-------- DATA SHOWN --------

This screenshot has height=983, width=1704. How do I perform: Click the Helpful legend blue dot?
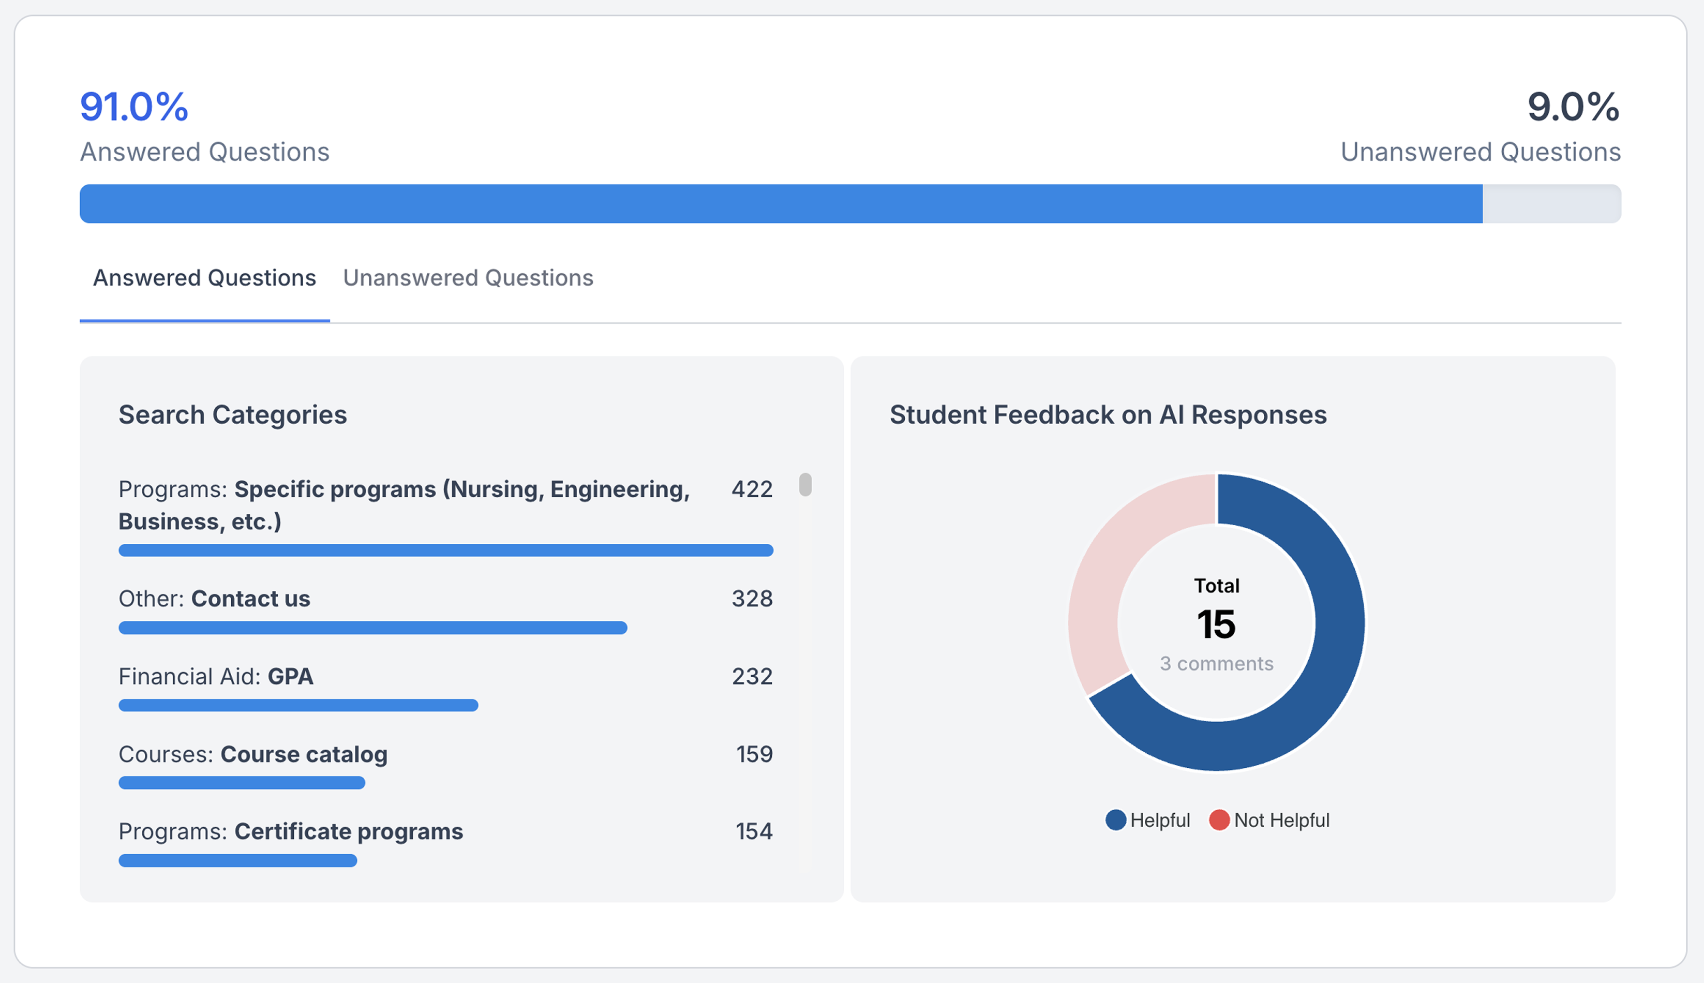click(x=1116, y=820)
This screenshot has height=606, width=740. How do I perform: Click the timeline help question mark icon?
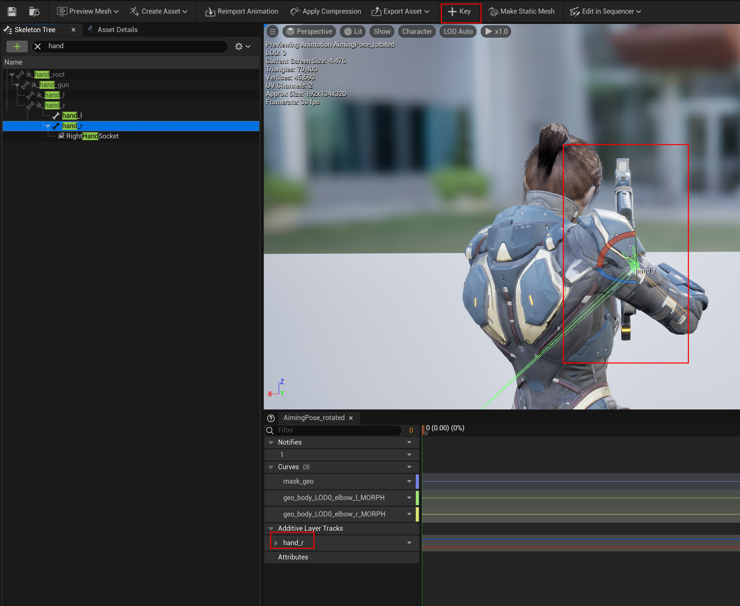tap(271, 418)
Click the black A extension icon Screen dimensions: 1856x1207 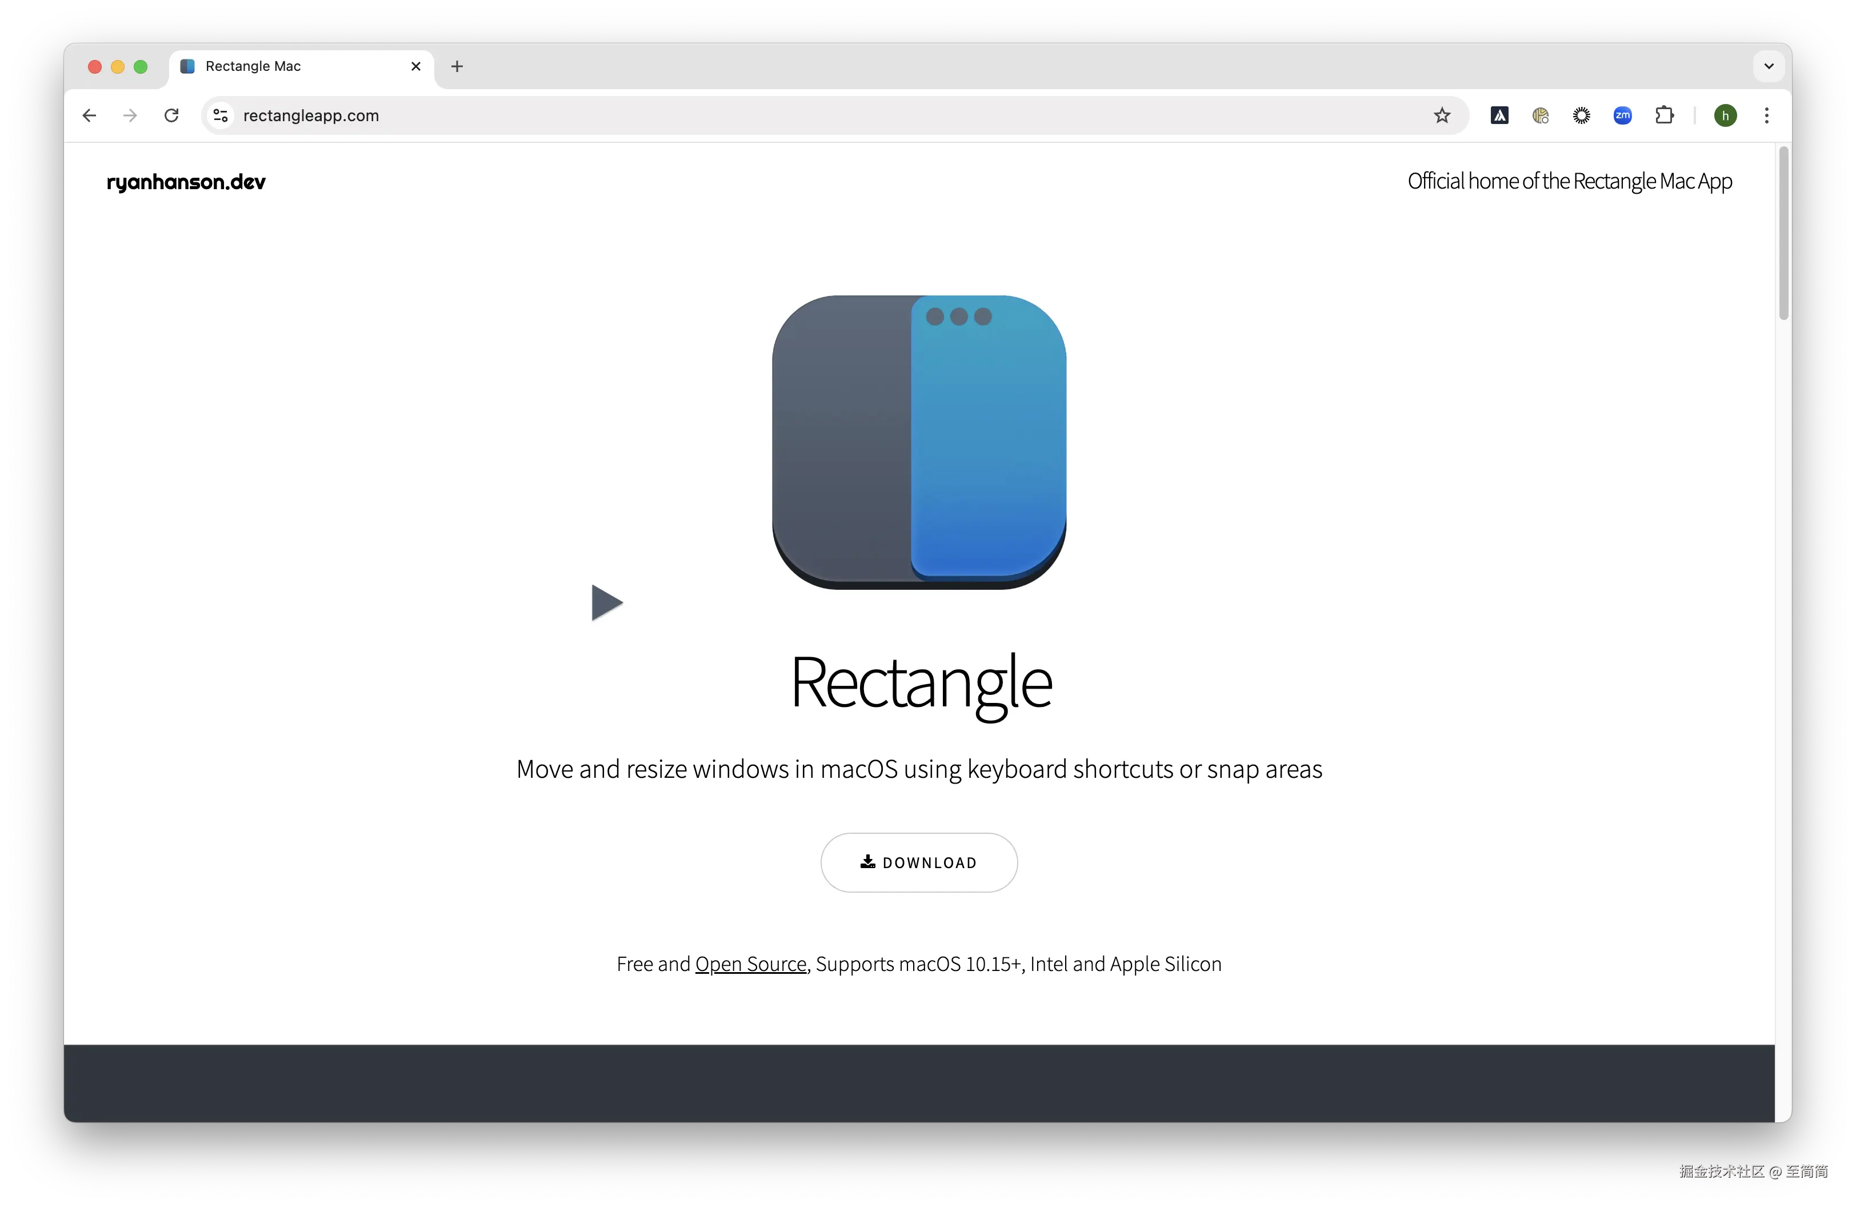(1499, 115)
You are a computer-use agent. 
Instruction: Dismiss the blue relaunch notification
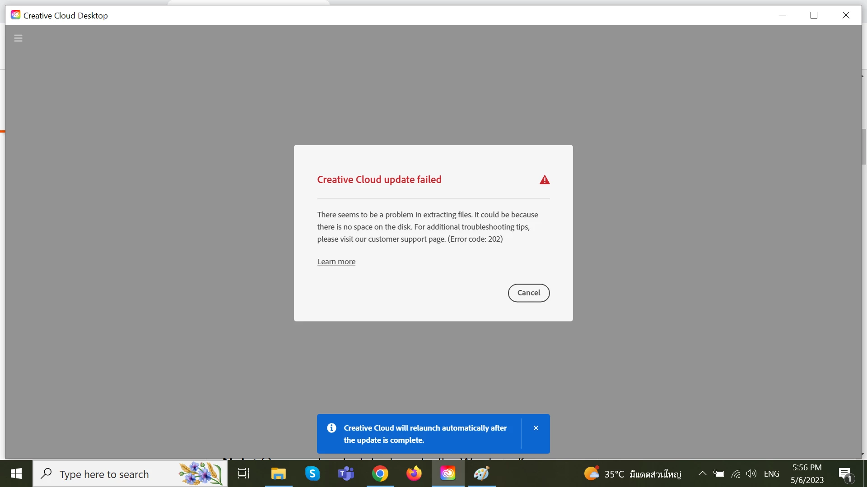coord(536,428)
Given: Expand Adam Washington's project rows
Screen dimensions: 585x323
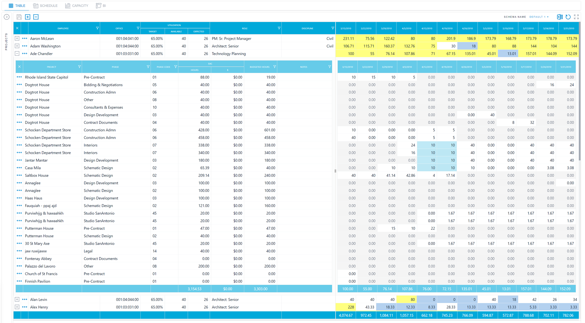Looking at the screenshot, I should (16, 46).
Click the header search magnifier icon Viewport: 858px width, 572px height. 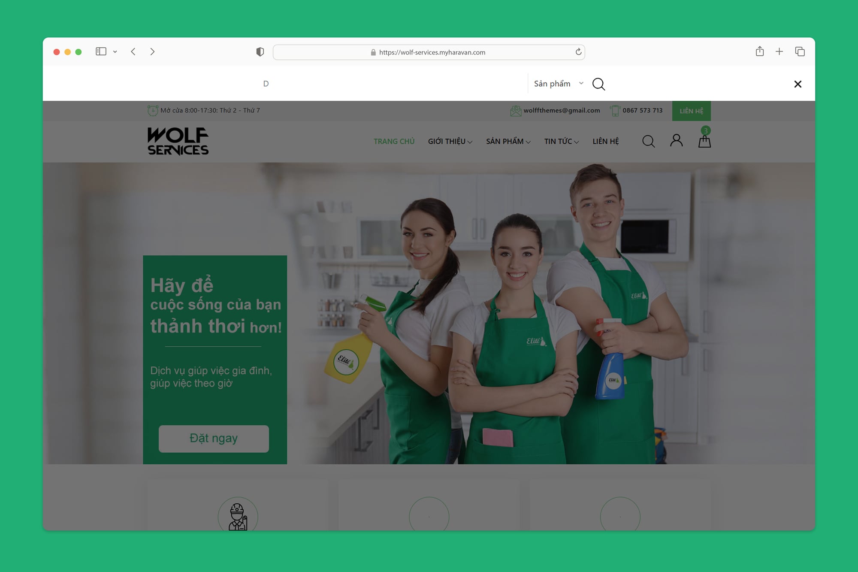tap(648, 141)
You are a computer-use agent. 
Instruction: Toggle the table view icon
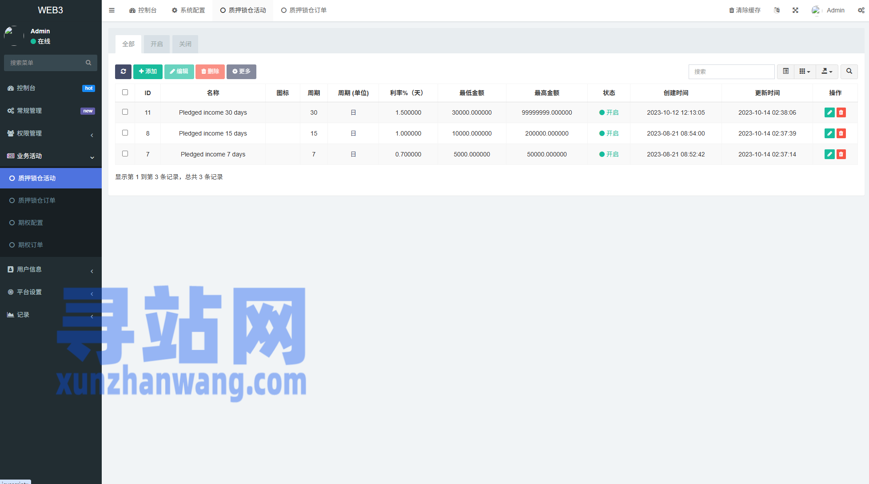[x=785, y=72]
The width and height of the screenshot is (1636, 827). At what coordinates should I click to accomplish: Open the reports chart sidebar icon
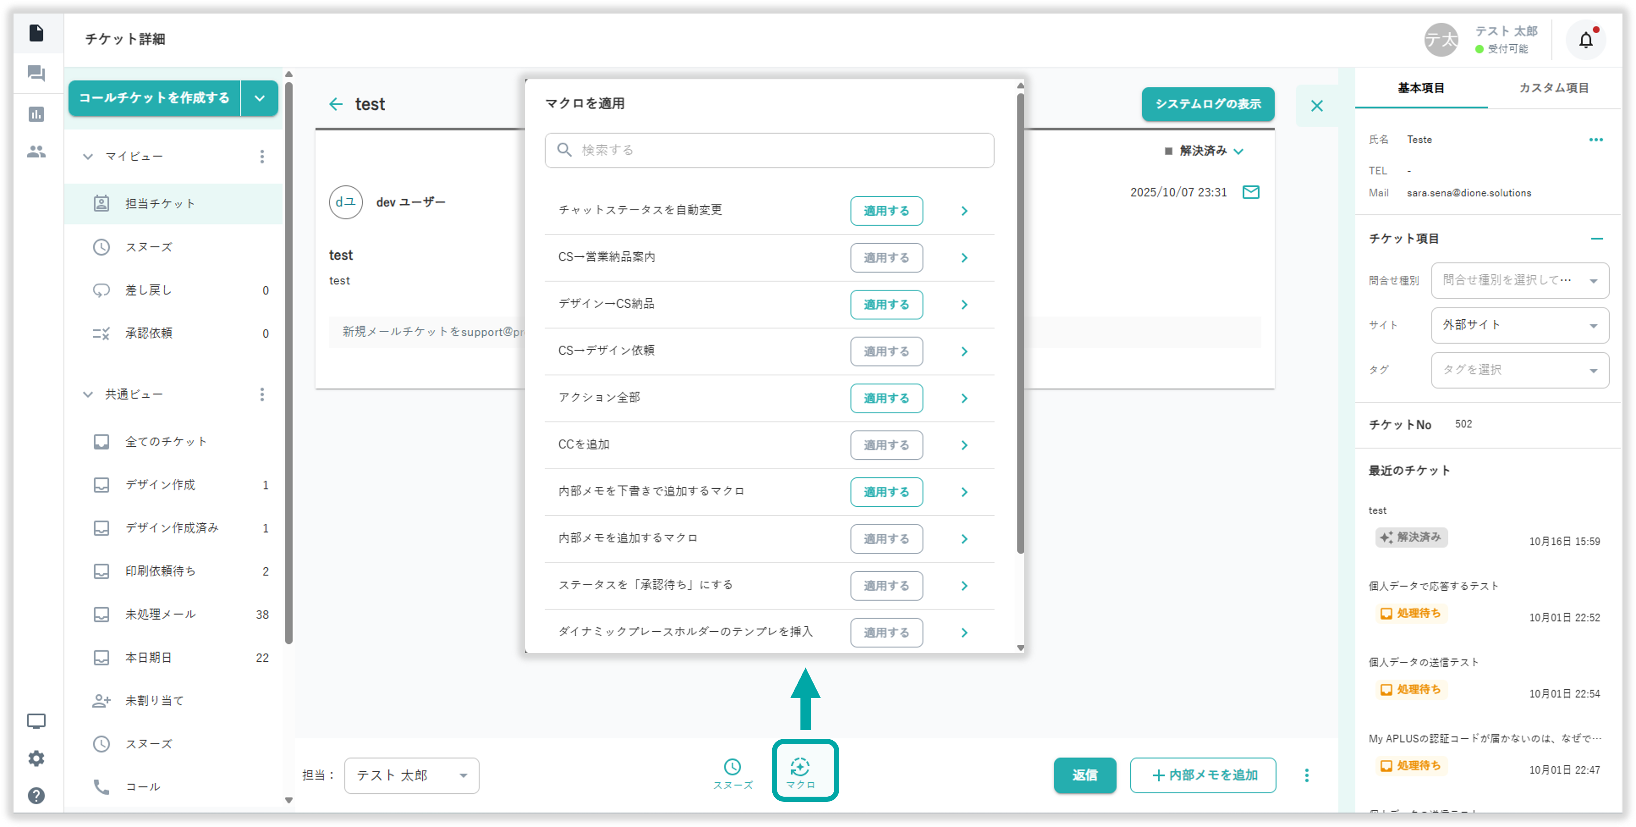[x=36, y=114]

--------

WHAT IS EXPECTED
Leave out every picture, and write out exactly the lines from the one with "Instruction: Toggle the table view icon" through the end of the records above, both ends included.

THE COMPLETED TASK
Instruction: Toggle the table view icon
[x=785, y=72]
The width and height of the screenshot is (1636, 827). At what coordinates should I click to accomplish: Open the reports chart sidebar icon
[x=36, y=114]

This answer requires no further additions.